Shake 'Em On Down: A Tribute to Mississippi Fred McDowell is part of her project to continue a series of tributes to her mentors. The CD exemplifies her acoustic country blues guitar style and traditional slide guitar that is her trademark. The CD begins with "Steady Freddy" a tune written by Block which is a brief history of Fred McDowell. "Mississippi Man," another song penned by Block, is a first hand account of a personal encounter with McDowell. It takes Rory back to the first time she met Mississippi Fred McDowell creating that image of the Mississippi Delta bluesman that changed her life forever. She covers a lot of McDowell's music in her tribute CD, including her own version of "Kokomo Blues." Block takes the Sonny Boy Williamson song, "Good Morning Little School Girl," changes the gender, and creates a sound in tune with the McDowell version. She continues with her own traditional Delta blues sound on three more McDowell blues numbers "What's The Matter Now," Worried Mind," and the title track "Shake 'Em On Down." She continues with McDowell's "The Girl That I'm Lovin'" making it her own by changing it to "The Man That I'm Lovin'." She talks about the many hours she spend trying to create just the sound she wanted on that particular number. "Ancestral Home" penned by Rory, has a very distinct African sound influenced by songs she had heard on a family album. Another Block tune "The Breadline" started as an instrumental and developed into a story about life during the depression experienced by others like McDowell in 1926. The CD concludes with the gospel inspired McDowell tune "Wake Up This Morning" and finishing with the McDowell number "Write Me A Few Of Your Lines."

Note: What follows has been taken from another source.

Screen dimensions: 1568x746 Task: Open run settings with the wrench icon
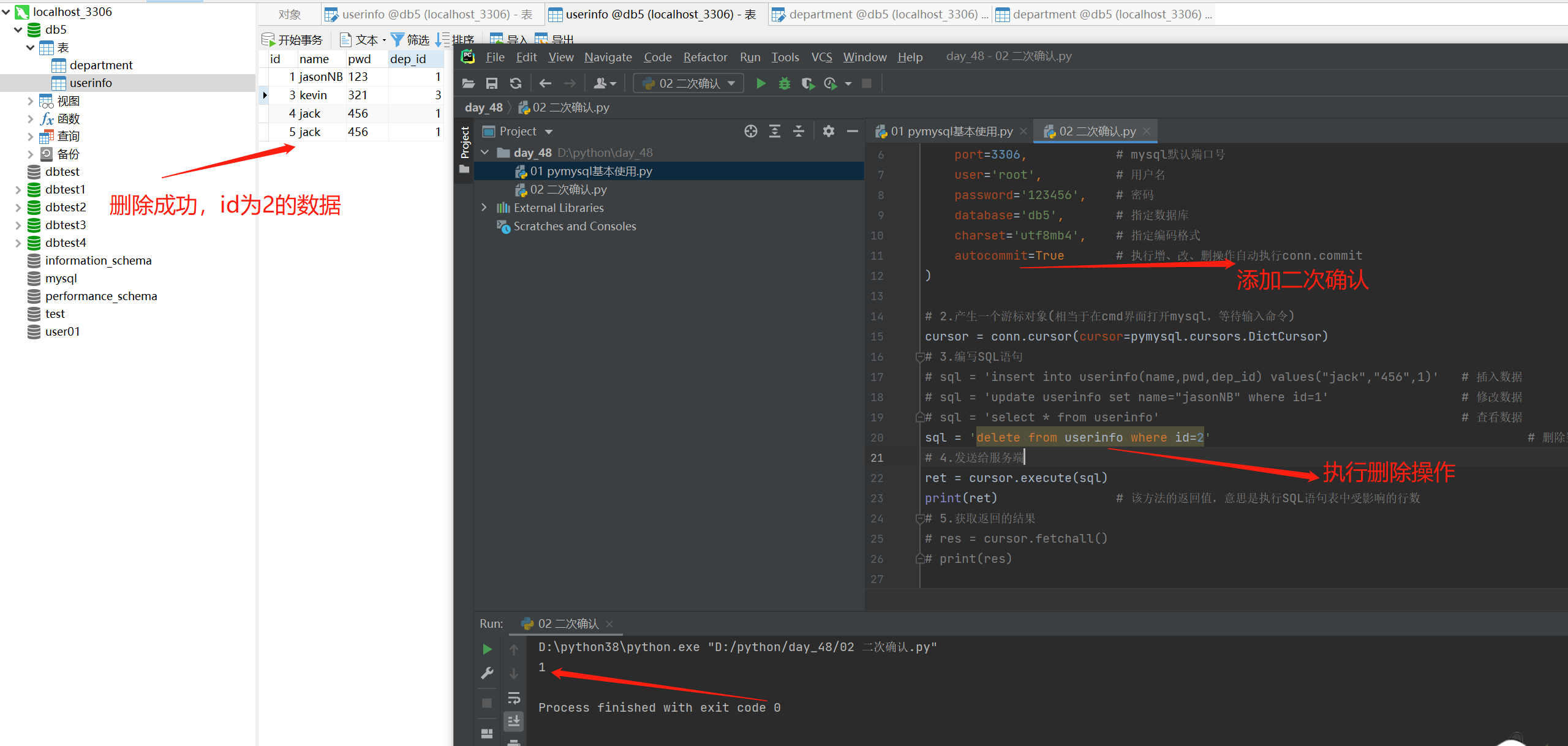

After listening to Rory Block's Shake 'Em On Down: A Tribute to Mississippi Fred McDowell, it is obvious that she really provides that link back to that original Delta blues that was recorded shortly after the turn of the century with her gritty vocals and smooth finger picking/slide guitar style that is all her own. With her music, she creates that visual image of Delta artists like Big Joe Williams, Charley Patton, Robert Johnson, Bukka White, Son House, Muddy Waters, and or course Mississippi Fred McDowell as they entertained throughout the South.